The Problem (as stated in https://discuss.folio.org/t/reference-data-and-upgrades/2858)
A FOLIO upgrade, as it is currently implemented, involves replacing the set of modules enabled for a tenant with a new set of modules. Each module is responsible for upgrading its storage for the tenant in place – for example, updating existing records with new required fields, or adding a database index to improve performance.
A new version of a module (or a new module that was not previously included in the tenant’s module set) might contain new or updated reference data. It seems reasonable that an operator might choose to specify loadReference=true
in the call to the tenant install
API to load the new reference data.
As currently implemented in most modules, this will cause the module to attempt to load all reference data (not just new data). New records will be created if needed, and existing records (matched by UUID) will be overlaid.
Due to this, issues arise if the tenant has altered or deleted any of the reference data loaded by the module when it was first enabled. Any changes will of course be overwritten with the system default, and deleted records will be re-created.
More subtle problems arise if the record type in question has data constraints (for example, the requirement that a particular property be unique), and the tenant has created a new record of that type which causes a conflict with incoming reference data. As currently implemented, this kind of conflict causes the module upgrade to fail, potentially leaving the tenant data in an inconsistent state.

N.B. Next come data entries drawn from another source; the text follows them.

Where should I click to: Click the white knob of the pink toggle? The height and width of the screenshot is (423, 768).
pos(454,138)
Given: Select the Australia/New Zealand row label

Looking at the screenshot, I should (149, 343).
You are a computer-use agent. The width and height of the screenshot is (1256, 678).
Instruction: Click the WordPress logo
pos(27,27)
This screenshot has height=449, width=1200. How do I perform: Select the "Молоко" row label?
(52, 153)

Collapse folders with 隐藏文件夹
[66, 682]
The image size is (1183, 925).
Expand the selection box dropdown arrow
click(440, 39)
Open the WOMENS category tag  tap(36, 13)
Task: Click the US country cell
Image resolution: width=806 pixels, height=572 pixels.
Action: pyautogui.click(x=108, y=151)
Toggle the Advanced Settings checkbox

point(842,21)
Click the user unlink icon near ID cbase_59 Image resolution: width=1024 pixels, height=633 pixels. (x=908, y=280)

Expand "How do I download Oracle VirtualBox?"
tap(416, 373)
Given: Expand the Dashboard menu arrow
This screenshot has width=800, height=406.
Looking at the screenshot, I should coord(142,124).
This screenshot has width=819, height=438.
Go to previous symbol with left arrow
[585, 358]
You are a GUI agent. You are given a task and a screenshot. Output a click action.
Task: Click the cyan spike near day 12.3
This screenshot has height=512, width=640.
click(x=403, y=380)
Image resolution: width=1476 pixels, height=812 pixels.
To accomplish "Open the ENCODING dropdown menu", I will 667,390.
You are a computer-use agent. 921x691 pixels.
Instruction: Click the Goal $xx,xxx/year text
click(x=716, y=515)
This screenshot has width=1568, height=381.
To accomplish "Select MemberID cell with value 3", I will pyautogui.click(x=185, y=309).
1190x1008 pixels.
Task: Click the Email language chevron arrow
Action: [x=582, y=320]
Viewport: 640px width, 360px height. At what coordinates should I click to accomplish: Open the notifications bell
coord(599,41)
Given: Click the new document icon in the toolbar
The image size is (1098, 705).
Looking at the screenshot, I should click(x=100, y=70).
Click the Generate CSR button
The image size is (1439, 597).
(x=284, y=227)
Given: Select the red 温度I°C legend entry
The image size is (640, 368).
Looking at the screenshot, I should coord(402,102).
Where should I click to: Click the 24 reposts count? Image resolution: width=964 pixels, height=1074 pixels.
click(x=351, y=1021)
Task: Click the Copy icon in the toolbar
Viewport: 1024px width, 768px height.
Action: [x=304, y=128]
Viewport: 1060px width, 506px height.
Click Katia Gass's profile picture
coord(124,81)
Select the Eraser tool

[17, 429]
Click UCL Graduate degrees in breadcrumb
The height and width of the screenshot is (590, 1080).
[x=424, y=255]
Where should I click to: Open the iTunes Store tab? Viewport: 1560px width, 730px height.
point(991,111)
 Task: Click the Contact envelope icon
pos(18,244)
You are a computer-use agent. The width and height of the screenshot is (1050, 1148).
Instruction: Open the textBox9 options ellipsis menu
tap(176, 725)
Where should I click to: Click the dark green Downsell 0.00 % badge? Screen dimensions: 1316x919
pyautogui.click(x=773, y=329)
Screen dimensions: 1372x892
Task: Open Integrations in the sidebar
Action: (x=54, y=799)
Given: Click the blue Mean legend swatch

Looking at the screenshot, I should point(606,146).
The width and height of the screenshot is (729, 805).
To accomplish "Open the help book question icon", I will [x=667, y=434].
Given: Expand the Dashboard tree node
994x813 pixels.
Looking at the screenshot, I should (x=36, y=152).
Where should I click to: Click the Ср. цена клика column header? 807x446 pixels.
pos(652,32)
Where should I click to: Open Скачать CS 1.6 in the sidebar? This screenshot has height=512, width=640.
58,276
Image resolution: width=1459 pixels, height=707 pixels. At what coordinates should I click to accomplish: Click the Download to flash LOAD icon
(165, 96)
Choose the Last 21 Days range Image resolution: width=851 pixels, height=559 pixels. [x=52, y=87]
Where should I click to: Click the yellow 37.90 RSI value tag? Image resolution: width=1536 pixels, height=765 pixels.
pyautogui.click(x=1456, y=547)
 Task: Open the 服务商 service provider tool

These kinds of issues would very likely also arise if an operator specified loadSample=true
in an upgrade, but that is currently untested, and seems like an unlikely use case, at least for production.
Upgrade Desired Behaviors
- The upgrade process should leave the system in a usable state unless a truly fatal error is encountered.
- Rigorous error handling in upgrade scripts to ensure trivial errors do not derail process
- When fatal errors occur, the output should clearly indicate where the error occurred.
- The upgrade process should produce a log output of changes made.
- The upgrade process should be able to run in a simulated mode to facilitate planning.
- The upgrade process should account for the presence of Overlay Data and preserve it entirely.
Proposal One
- Eliminate Reference Data as a category.
- Create a new category called "System Data" which holds all schema data and records currently loaded by specifying
loadReference=true
.- Make this category immutable towards the system operator/users.
- Create a category called "Overlay Data" which is changeable by system operator/users and is used to modify values or schema in "System Data".
- This will allow the system to avoid overwriting user-specified values when performing system upgrades.
Proposed Data Types and Definitions for Proposal One
Name | Definition/notes | Overwritten on upgrade | Immutable (towards system operator) | Example of data stored |
---|---|---|---|---|
System Data | Data necessary for operation of the system. These should be values that are immutable toward the user or system operator. Example: sane defaults for field labels. Note: at present, these sort of default values for certain modules are only loaded when you specify LoadReferenceData=true on module initialization. This proposes we move those into an immutable category. | YES | YES | schema_book{
} |
Overlay Data | Data that may be used to supersede System Data when a user or system operator wants to change something immutable Example: a default field label. Can be used to override any System Data, as well as introducing new values. | NO | NO | schema_book{
} |
Sample Data/User Data | Data that can be used to demo the system or is useful for providing examples to users. Data entered by users specific to an institution. This data is not necessary for the operation of the system. Example: a user record for a fake (or real) patron. This layer also holds sample data, since it's essentially real data for a fictional tenant. | NO To load example data (like diku), introduce another switch (LoadExampleData=true) | NO | book: uuid: asdf034 title: 1984 authors: George Orwell publisher: Secker & Warburg release date: June 8, 1949 blurb: Nineteen Eighty-Four: A Novel, often published as 1984, is a dystopian novel by English novelist George Orwell. It was published on 8 June 1949 by Secker & Warburg as Orwell's ninth and final book completed in his lifetime. |
--- Result --- | schema_book{
} book: uuid: asdf034 title: 1984 authors: George Orwell publisher: Secker & Warburg release date: June 8, 1949 blurb: Nineteen Eighty-Four: A Novel, often published as 1984, is a dystopian novel by English novelist George Orwell. It was published on 8 June 1949 by Secker & Warburg as Orwell's ninth and final book completed in his lifetime. |
Proposal Two
- Create a data layer on top of reference data that allows users to overlay system-provided values with local values. This will prevent overwriting user-specified values when performing system upgrades.
Proposed Data Types and Definitions for Proposal Two
Data type | Notes | Behavior on module upgrade | Examples |
System data | Data that are necessary for operation of the system. These should be values that are immutable toward the user or system operator (but may be visible in the UI as a value list, for example). | Overwrite | Inventory item statuses |
Reference data | Data that are referred to by other records in the system, which may be optionally loaded on module initialization using the loadReference tenant parameter. | Overlay | User address types Inventory controlled vocabularies |
User/sample data | Data that are created by the user, or loaded using the loadSample tenant parameter. | Upgrade | Users Inventory instances |